#### Given passage
+++

National identity can become an ethnic group - at least according to my reading of the ethnicity definition used by Stats NZ (See bottom). Sure, it makes things a little confusing, but in a well designed questionaire one should be able to select multiple identities as most people do have multiple ethnic or other identities.
That is certainly a fair point. Still, despite all the definition and invention of 'New Zealand' identity and/or ethnicity going on in this thread, it does still look, walk, smell, swim and quack like good ol' postcolonial Pakeha to me.
Mmmmm! back to the original blog which was about
the word Asians being non specific as far as race or ethnicity is concerned.I couldn't agree more, and the same applies to European.
I'm afraid that is not what the original blog was about John. 'Asian' may not be specific as an ethnic group, but it is broadly *accurate* as a pan-ethnic category that ultimately relates back to ethnicity. Several comments on this thread (and numerous less coherent and/or civilised emails to myself) are functioning under the mistaken impression that I object to the use of the 'Asian' category by Statistics NZ or the media, and that therefore I'm on common ground with 'Europeans' who don't want to be classified as 'Europeans'. This is not the case - I'm pleased and proud to be counted as an 'Asian' in the Census - just constantly aware that many non-'Asians' using the term use it incorrectly and for questionable and misleading purposes. So no, if you're a Pakeha who wrote in 'New Zealander' rather than Pakeha or just ticking 'European', I'm afraid you cannot count on my words to support you.
my current Passport simply states that I am a New Zealand Citizen. ergo I am a New Zealander. Q.E.D
What a coincidence, so am I! But the Census does not ask you to fill in your citizenship in the ethnicity question. It's quite heartwarming to see all the Pakeha here on this thread describing and affirming their national identity, but national identity is not actually ethnicity, and Pakeha ethnicity is not 'New Zealand' national identity. What does the reluctance to draw this distinction say? I mean, for you liberal Pakeha Public Address types, your specifically Pakeha ethnic traits (ie inherited from Europe and modified for New Zealand, such as speaking *English* as your mother tongue, having *Christmas*, dressing your schoolgirls in *tartan*, eating with *knives and forks*, promoting Humeian *empiricism* and various forms of *positivism*) are probably far less important to your sense of personal identity than your national identity as a New Zealander (apparently based on the psychology of landscape? Okay, we'll take it for argument's sake). Fine and dandy! No-one's telling you that your ethnicity has to be more important than your national identity, and no-one's forcing you to choose one over the other simply by asking a Census question - we have plenty of other opportunities to state and affirm our national identity. So why pretend one *is* the other? That's actually rather unfair to the rest of us.

+++

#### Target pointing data

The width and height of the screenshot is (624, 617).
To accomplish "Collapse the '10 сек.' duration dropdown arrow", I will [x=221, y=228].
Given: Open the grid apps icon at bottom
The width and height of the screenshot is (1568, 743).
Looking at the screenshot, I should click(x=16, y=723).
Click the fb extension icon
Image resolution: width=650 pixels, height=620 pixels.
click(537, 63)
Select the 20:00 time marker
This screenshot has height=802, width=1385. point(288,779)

+++

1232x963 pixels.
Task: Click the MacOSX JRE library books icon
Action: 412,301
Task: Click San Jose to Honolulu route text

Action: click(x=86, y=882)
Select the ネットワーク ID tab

+++

#### Aim of the exercise
Retype the passage from the ethnicity discussion word for word, beginning at the words "National identity can" and stopping after "or other identities.".

#### Answer to this exercise
National identity can become an ethnic group - at least according to my reading of the ethnicity definition used by Stats NZ (See bottom). Sure, it makes things a little confusing, but in a well designed questionaire one should be able to select multiple identities as most people do have multiple ethnic or other identities.